23.【北条政子】

 

評価:70点/作者:永井路子/ジャンル:歴史小説/出版:1969年

 

 『北条政子』は、1967年4 月~1968年6月 に『新潟日報』に連載された、永井路子氏の初の新聞連載小説である。

 永井路子氏は、鎌倉時代の草創期を扱った、『炎環』において、1964年、直木賞を受賞した。

 本作は、『炎環』、『つわものの賊』、『相模のもののふたち』、『絵巻』等、永井氏の他の作品と共に、1979年の大河ドラマ、『草燃える』の原作となった。

 本作の最大の特徴は、北条政子の生涯を、徹底的に、女、母親としての視点からのみ、描いている点にある。

 北条政子は、「尼将軍」として、源頼朝の死後の鎌倉幕府の草創期を支えた、「女傑」である。

 しかし、本作は、日本史上及び、北条政子の屈指の名場面である、承久の乱の際の「尼将軍」の演説は、描かれず、実朝暗殺で、物語は、終了する。

 本作は、文庫版で、588頁の長編であるが、源頼朝の山木兼隆邸の襲撃までを、124頁の約21%、頼朝の死までを、268頁の約45%、合計、68%を使用している。

 頼朝の生前には、政子は、完全に「女」として、描かれている。

 頼朝を愛し、その身の上を案じて、頼朝の浮気には、激怒する、恋する、一人の女に過ぎない。

 本作は、徹底して、「女」の政子の視点で、描いているため、治承・寿永の乱については、簡単に、述べられているに過ぎない。

 義経は、司馬遼太郎氏と同様、軍事的天才であるが、政治感覚が、皆無に等しい、人物として、描かれている。

 平家滅亡、奥州合戦の後、富士の巻き狩りにおいて、政子は、頼家に冷たい態度を取る。

 この頃から、政子と頼家の母子関係は、良好とは言えなかった。

 本作は、曾我兄弟の仇討は、単なる、仇討事件ではなく、反北条の陰謀事件であったと捕えている。

 頼朝と政子の娘の大姫が、人質であった、源義仲の息子、源義高を、父の頼朝に殺され、世を儚んで、衰弱し、死去してしまう、少女の心が、描かれている。

 頼朝と政子の間には、息子の頼家、実朝及び、娘の大姫、三幡の四人がいた。

 しかし、1997年の大姫の死後、1999年の頼朝、三幡の死と、二年の間に、政子は、大切な家族を立て続けに失うことになる。

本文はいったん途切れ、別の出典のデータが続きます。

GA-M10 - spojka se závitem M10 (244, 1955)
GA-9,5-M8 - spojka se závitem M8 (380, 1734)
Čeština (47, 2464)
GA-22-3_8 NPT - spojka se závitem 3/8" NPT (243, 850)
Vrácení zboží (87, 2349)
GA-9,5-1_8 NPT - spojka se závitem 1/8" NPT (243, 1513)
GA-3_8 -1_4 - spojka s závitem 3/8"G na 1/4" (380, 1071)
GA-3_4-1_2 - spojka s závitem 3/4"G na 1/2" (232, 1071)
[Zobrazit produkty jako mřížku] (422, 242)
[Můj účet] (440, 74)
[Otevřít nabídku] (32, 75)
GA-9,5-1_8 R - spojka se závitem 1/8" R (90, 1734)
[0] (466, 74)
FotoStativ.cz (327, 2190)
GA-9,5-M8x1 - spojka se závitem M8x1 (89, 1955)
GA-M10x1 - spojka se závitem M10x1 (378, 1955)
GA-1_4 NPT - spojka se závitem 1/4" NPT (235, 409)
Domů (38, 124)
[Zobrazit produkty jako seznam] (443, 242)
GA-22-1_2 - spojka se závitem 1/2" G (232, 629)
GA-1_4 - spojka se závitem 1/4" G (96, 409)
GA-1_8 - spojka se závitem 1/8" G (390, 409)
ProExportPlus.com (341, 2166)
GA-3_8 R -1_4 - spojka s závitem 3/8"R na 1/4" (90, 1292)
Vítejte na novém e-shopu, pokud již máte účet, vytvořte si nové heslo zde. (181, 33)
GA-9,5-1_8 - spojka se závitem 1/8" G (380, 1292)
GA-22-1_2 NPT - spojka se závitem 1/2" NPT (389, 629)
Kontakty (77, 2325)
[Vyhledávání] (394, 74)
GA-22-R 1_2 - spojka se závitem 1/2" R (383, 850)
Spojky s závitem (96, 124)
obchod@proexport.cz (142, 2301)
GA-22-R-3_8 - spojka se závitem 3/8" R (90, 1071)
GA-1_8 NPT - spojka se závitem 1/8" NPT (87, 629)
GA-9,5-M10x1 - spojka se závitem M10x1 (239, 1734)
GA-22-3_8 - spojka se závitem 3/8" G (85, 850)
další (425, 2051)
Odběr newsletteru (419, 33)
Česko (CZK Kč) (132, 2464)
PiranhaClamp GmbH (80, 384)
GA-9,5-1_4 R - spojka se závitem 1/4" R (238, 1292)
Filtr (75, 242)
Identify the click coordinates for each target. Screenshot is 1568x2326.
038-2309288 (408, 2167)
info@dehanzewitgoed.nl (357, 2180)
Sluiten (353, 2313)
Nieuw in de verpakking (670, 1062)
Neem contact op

 永井路子氏が、重要視していたのは、この時代の乳母の関係である。

 頼家の乳母には、頼朝の乳母の比企氏の次女と三女等、比企氏の一族が、選ばれた。

 頼家は、比企能員の娘、若狭局を寵愛し、頼家の周囲は、比企氏に固められる。

 頼家の家督相続後、有力御家人の十三人の合議制が、成立し、頼家は、実権を奪われた。

 最終的に、北条時政によって、比企氏は、滅ぼされると、頼家は、母の政子の北条氏に暗殺される。

 後継者は、政子の妹、阿波局を乳母とする、次男の実朝であった。

 実朝は、完全に周囲を北条氏が、固めていたが、頼家の息子、公暁によって、暗殺される。

 本書は、公暁による、実朝暗殺の黒幕を、公暁の乳母夫、三浦義村であることを暗示し、終焉を迎える。

 政子は、四人の子供を、全て、失ったのである。

 個人的には、「尼将軍」の政子の演説を描いて欲しかったが、北条政子を知るための欠かせない、一冊である。